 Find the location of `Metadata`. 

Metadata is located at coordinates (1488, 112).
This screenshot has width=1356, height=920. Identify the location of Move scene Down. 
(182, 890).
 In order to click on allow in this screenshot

— Your task —
Could you convert the entries above into a Markdown table with the columns Row and Line, numbering each line and omitting blank ones?

— Written answer —
| Row | Line |
|---|---|
| 1 |  Find the location of `Metadata`.  |
| 2 | Metadata is located at coordinates (1488, 112). |
| 3 | This screenshot has width=1356, height=920. Identify the location of Move scene Down.  |
| 4 | (182, 890). |
| 5 |  In order to click on allow in this screenshot |